(Input material Opens)
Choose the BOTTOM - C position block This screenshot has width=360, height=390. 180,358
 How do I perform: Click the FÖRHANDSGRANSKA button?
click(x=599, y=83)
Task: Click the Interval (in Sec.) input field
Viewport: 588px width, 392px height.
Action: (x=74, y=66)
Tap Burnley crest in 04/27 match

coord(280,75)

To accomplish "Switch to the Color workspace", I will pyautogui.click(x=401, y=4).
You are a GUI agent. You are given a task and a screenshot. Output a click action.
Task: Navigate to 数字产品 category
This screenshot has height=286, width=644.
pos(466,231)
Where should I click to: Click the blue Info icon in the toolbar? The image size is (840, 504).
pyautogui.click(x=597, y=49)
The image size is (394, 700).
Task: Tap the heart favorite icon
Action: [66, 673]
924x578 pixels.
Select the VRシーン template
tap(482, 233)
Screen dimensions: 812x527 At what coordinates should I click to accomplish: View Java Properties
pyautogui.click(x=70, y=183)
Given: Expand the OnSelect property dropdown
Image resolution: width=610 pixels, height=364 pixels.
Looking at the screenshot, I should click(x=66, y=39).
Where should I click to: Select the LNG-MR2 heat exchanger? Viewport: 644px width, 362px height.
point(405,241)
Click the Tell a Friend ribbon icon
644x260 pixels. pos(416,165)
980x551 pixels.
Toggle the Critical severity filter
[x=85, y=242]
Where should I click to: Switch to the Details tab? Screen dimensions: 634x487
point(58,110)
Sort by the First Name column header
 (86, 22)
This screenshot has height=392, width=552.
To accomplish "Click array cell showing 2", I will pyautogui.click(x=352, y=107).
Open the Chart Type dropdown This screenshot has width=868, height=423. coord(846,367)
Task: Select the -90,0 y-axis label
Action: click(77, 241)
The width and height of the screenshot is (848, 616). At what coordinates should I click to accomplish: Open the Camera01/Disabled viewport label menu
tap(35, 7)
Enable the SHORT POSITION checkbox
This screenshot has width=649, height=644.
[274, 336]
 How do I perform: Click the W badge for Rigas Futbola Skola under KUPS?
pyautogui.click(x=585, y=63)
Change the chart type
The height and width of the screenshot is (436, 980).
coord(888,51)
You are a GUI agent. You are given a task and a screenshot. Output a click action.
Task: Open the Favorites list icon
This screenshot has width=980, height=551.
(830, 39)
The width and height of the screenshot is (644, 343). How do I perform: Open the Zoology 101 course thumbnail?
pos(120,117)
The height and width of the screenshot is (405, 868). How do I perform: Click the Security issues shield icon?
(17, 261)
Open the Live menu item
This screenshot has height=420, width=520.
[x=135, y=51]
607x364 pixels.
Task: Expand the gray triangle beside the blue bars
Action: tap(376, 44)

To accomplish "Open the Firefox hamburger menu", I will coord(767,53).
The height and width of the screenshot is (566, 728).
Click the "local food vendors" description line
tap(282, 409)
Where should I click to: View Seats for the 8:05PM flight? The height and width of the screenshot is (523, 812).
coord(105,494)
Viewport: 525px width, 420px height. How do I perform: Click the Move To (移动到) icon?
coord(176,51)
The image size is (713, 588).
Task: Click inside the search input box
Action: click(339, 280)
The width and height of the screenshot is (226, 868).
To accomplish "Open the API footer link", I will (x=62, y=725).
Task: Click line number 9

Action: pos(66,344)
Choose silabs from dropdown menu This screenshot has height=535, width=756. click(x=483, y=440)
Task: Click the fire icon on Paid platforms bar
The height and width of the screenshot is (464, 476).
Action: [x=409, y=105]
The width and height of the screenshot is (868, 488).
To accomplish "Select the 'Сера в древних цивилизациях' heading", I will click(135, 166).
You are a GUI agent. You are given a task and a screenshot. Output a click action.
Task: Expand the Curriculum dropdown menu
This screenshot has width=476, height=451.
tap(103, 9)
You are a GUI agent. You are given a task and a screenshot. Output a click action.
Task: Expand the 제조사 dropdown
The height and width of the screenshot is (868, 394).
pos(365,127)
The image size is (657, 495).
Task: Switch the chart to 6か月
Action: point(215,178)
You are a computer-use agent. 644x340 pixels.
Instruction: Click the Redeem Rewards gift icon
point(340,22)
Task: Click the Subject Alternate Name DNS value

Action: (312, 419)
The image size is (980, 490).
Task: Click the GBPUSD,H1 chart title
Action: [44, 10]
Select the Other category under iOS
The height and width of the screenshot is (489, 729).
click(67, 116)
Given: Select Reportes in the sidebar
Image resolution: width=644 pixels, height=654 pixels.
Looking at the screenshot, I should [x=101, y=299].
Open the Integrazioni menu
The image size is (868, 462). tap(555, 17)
(Input material Closes)
# What you have to do:
Could you return all the data above exactly as it appears?

# Exercise response:
Choose the BOTTOM - C position block This screenshot has width=360, height=390. 180,358
 How do I perform: Click the FÖRHANDSGRANSKA button?
click(x=599, y=83)
Task: Click the Interval (in Sec.) input field
Viewport: 588px width, 392px height.
Action: (x=74, y=66)
Tap Burnley crest in 04/27 match

coord(280,75)

To accomplish "Switch to the Color workspace", I will pyautogui.click(x=401, y=4).
You are a GUI agent. You are given a task and a screenshot. Output a click action.
Task: Navigate to 数字产品 category
This screenshot has height=286, width=644.
pos(466,231)
Where should I click to: Click the blue Info icon in the toolbar? The image size is (840, 504).
pyautogui.click(x=597, y=49)
The image size is (394, 700).
Task: Tap the heart favorite icon
Action: [66, 673]
924x578 pixels.
Select the VRシーン template
tap(482, 233)
Screen dimensions: 812x527 At what coordinates should I click to accomplish: View Java Properties
pyautogui.click(x=70, y=183)
Given: Expand the OnSelect property dropdown
Image resolution: width=610 pixels, height=364 pixels.
Looking at the screenshot, I should click(x=66, y=39).
Where should I click to: Select the LNG-MR2 heat exchanger? Viewport: 644px width, 362px height.
point(405,241)
Click the Tell a Friend ribbon icon
644x260 pixels. pos(416,165)
980x551 pixels.
Toggle the Critical severity filter
[x=85, y=242]
Where should I click to: Switch to the Details tab? Screen dimensions: 634x487
point(58,110)
Sort by the First Name column header
 (86, 22)
This screenshot has height=392, width=552.
To accomplish "Click array cell showing 2", I will pyautogui.click(x=352, y=107).
Open the Chart Type dropdown This screenshot has width=868, height=423. coord(846,367)
Task: Select the -90,0 y-axis label
Action: click(77, 241)
The width and height of the screenshot is (848, 616). At what coordinates should I click to accomplish: Open the Camera01/Disabled viewport label menu
tap(35, 7)
Enable the SHORT POSITION checkbox
This screenshot has width=649, height=644.
[274, 336]
 How do I perform: Click the W badge for Rigas Futbola Skola under KUPS?
pyautogui.click(x=585, y=63)
Change the chart type
The height and width of the screenshot is (436, 980).
coord(888,51)
You are a GUI agent. You are given a task and a screenshot. Output a click action.
Task: Open the Favorites list icon
This screenshot has width=980, height=551.
(830, 39)
The width and height of the screenshot is (644, 343). How do I perform: Open the Zoology 101 course thumbnail?
pos(120,117)
The height and width of the screenshot is (405, 868). How do I perform: Click the Security issues shield icon?
(17, 261)
Open the Live menu item
This screenshot has height=420, width=520.
[x=135, y=51]
607x364 pixels.
Task: Expand the gray triangle beside the blue bars
Action: tap(376, 44)

To accomplish "Open the Firefox hamburger menu", I will coord(767,53).
The height and width of the screenshot is (566, 728).
Click the "local food vendors" description line
tap(282, 409)
Where should I click to: View Seats for the 8:05PM flight? The height and width of the screenshot is (523, 812).
coord(105,494)
Viewport: 525px width, 420px height. How do I perform: Click the Move To (移动到) icon?
coord(176,51)
The image size is (713, 588).
Task: Click inside the search input box
Action: click(339, 280)
The width and height of the screenshot is (226, 868).
To accomplish "Open the API footer link", I will (x=62, y=725).
Task: Click line number 9

Action: pos(66,344)
Choose silabs from dropdown menu This screenshot has height=535, width=756. click(x=483, y=440)
Task: Click the fire icon on Paid platforms bar
The height and width of the screenshot is (464, 476).
Action: [x=409, y=105]
The width and height of the screenshot is (868, 488).
To accomplish "Select the 'Сера в древних цивилизациях' heading", I will click(135, 166).
You are a GUI agent. You are given a task and a screenshot. Output a click action.
Task: Expand the Curriculum dropdown menu
This screenshot has width=476, height=451.
tap(103, 9)
You are a GUI agent. You are given a task and a screenshot. Output a click action.
Task: Expand the 제조사 dropdown
The height and width of the screenshot is (868, 394).
pos(365,127)
The image size is (657, 495).
Task: Switch the chart to 6か月
Action: point(215,178)
You are a computer-use agent. 644x340 pixels.
Instruction: Click the Redeem Rewards gift icon
point(340,22)
Task: Click the Subject Alternate Name DNS value

Action: (312, 419)
The image size is (980, 490).
Task: Click the GBPUSD,H1 chart title
Action: [44, 10]
Select the Other category under iOS
The height and width of the screenshot is (489, 729).
click(67, 116)
Given: Select Reportes in the sidebar
Image resolution: width=644 pixels, height=654 pixels.
Looking at the screenshot, I should [x=101, y=299].
Open the Integrazioni menu
The image size is (868, 462). tap(555, 17)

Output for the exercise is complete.